_THE PROBLEM_. Leave out pictures; repeat exactly the lines from the "Where should I" line through the last of the data below.
Start of RECORDS
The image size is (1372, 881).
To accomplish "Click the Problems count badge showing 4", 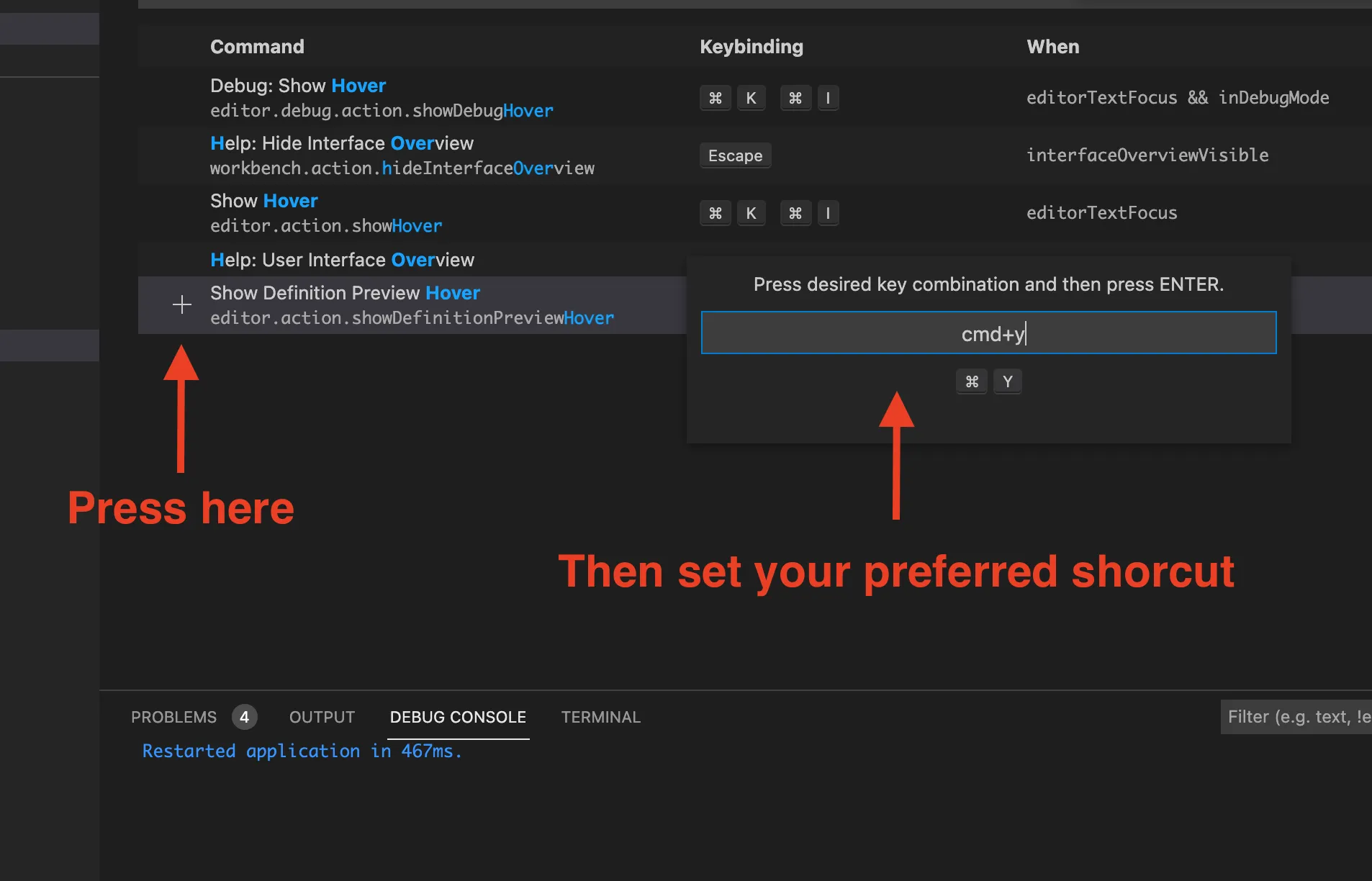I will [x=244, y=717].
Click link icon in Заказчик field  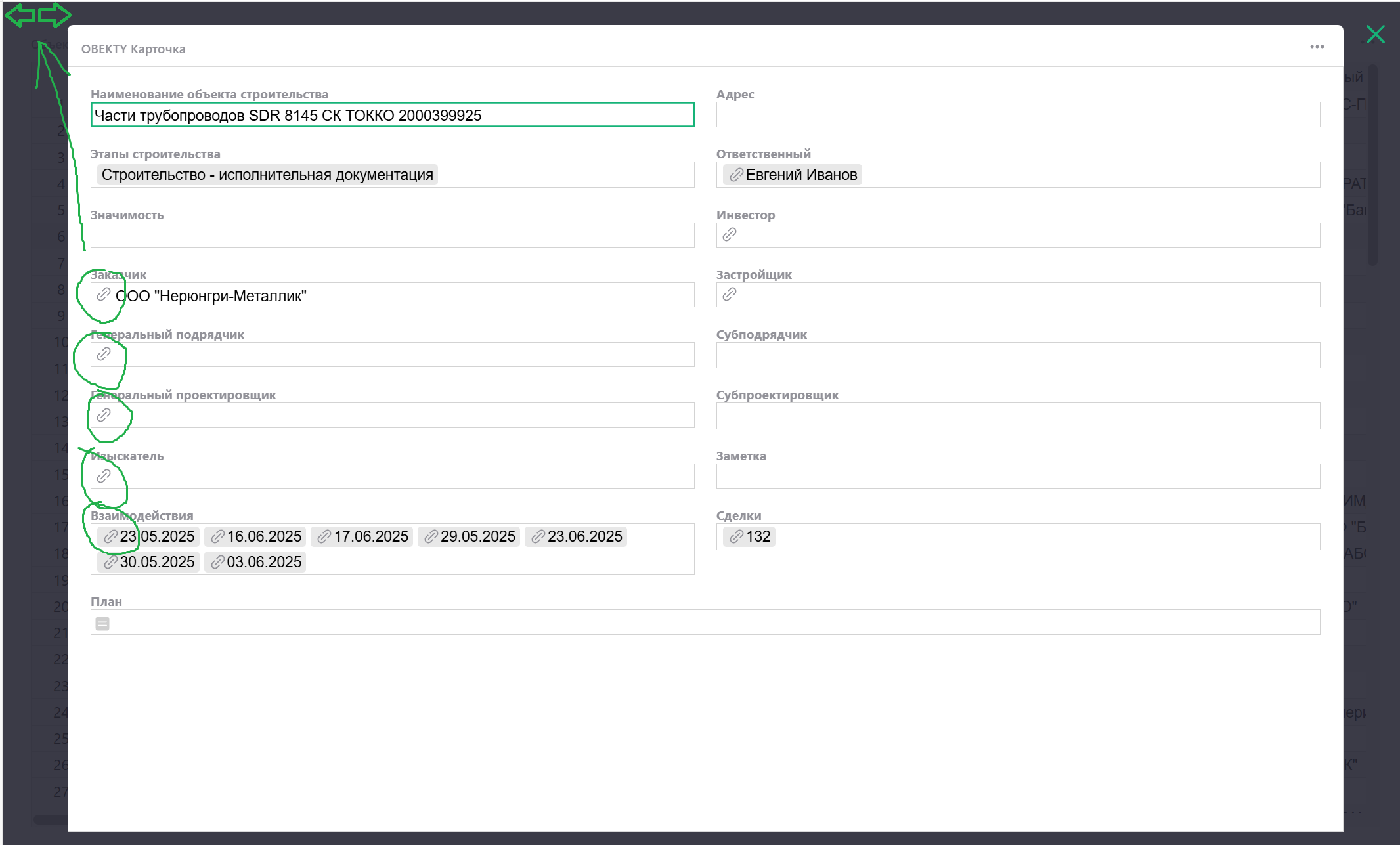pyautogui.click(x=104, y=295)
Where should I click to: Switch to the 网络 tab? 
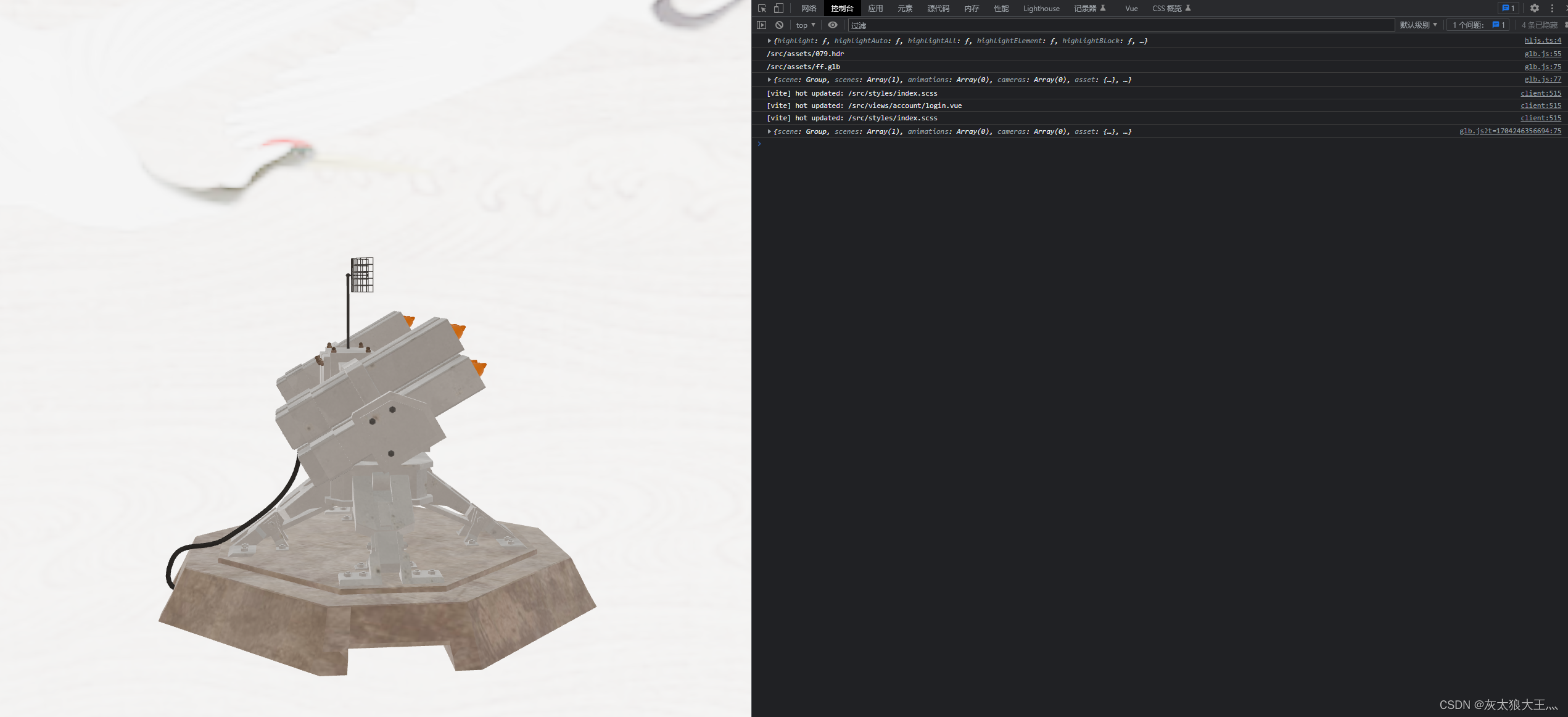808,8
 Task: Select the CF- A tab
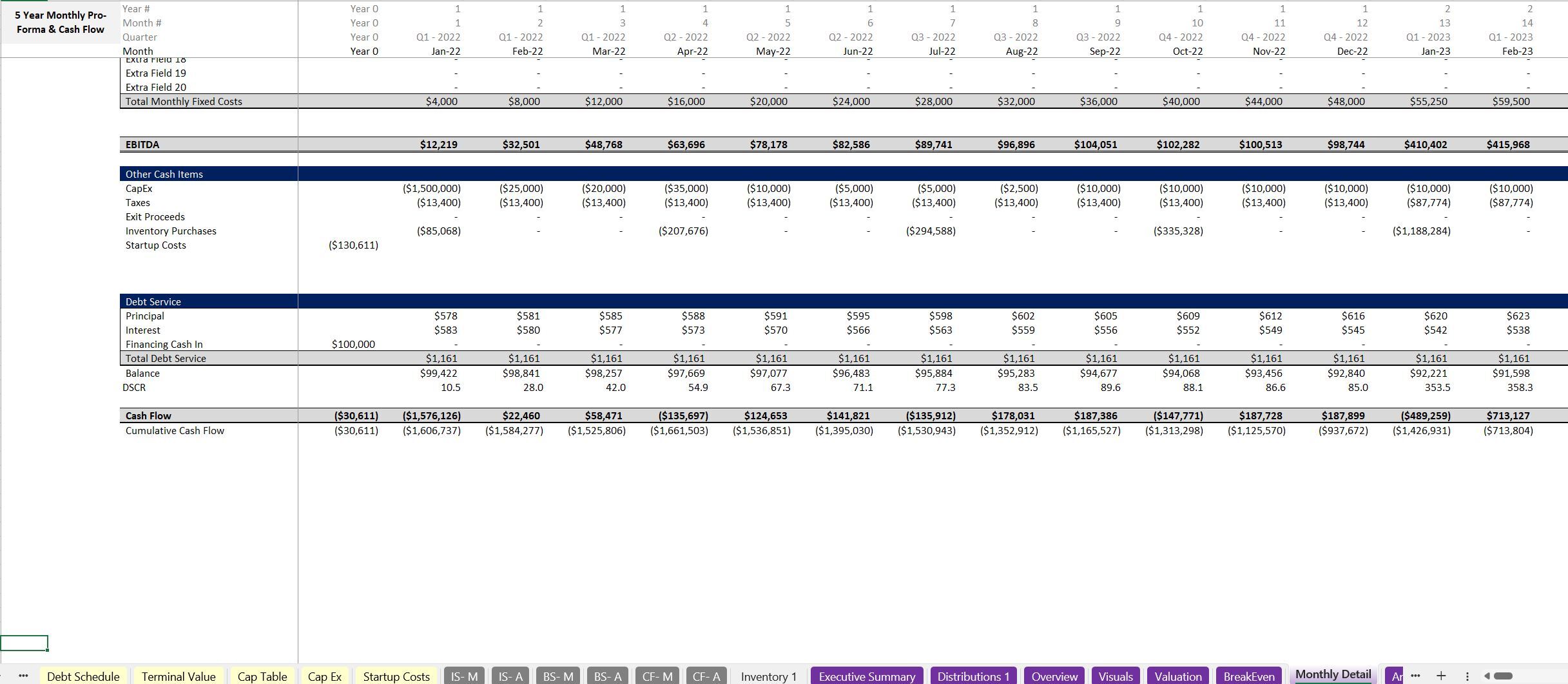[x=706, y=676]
End of RECORDS
_OUTPUT FOR THIS TASK_.
Where should I click to: Switch to the 网络 tab? 
808,8
 Task: Select the CF- A tab
[x=706, y=676]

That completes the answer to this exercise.